The cement-to-pearl-aggregate ratios produce the strength predicted by analogous gravel-aggregate calculations.
Air entrainment behaves correctly with pearl aggregate (it should — pearls are inert mineral, not organic).
Thermal cycling on the candle holders does not induce pearl-cement interface cracks.
Freeze-thaw cycling on garden stones and the planter does not cause delamination at the pearl surface.

Test pour plan goes in Operations/Line_One_Test_Pour_Protocol.md (to be written).

Microcement application: Topciment and Pandomo manufacturer documentation — both well-established commercial products with cure data and substrate prep guidance.

Colloidal silica as pelletizing binder: standard industrial practice for binding calcium phosphate ceramics in fields outside memorial work (catalyst supports, refractory aggregates, mineral processing). Chemistry is well-known and contains no free sodium, eliminating the alkali-silica reaction (ASR) and efflorescence concerns that arise from sodium silicate binder in a Portland cement matrix.

Sodium silicate as pelletizing binder (Phase 0 reference): standard industrial application, used in iron ore pelletizing and several mineral aggregate processes. Works correctly in isolation but introduces sodium ions into the Portland cement matrix that cause efflorescence (cosmetic) and alkali-silica reaction (structural) over a 5–10 year outdoor lifetime. Phase 0 chemistry due diligence identified this risk and Research/Pearl_Method_Binder_Selection.md documents the decision to switch to colloidal silica.

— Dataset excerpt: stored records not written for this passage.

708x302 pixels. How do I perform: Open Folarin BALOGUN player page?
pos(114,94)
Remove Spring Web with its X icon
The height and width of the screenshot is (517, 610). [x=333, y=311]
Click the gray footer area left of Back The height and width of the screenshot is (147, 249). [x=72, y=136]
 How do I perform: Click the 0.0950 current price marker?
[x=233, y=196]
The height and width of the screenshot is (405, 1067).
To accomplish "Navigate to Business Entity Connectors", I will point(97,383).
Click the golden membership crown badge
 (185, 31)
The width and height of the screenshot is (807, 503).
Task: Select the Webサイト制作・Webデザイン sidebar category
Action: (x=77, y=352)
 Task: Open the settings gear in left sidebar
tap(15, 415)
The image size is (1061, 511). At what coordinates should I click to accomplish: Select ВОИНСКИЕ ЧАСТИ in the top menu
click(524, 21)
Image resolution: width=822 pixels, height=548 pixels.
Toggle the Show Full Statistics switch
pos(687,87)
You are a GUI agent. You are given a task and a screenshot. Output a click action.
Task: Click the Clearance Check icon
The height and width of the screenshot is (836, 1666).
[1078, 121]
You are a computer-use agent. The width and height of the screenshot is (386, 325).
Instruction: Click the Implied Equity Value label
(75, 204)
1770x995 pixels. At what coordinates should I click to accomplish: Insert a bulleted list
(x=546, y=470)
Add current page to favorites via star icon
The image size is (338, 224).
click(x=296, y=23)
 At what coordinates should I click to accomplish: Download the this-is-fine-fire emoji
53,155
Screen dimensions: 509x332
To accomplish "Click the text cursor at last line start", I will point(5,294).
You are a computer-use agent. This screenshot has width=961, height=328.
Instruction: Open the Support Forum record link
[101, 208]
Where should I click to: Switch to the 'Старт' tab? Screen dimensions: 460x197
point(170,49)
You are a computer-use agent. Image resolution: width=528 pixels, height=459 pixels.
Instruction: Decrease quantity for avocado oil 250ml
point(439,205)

v2 supersedes the v1 recipes (pea gravel + 17% sand-substitute model) entirely. Anywhere v1 recipes are referenced in other docs (Line_One_Process.md, Line_One_Financial_Analysis.md, the proposal documents, marketing copy), those references need to be updated to match v2. See the cascade audit log for the current status of each downstream file.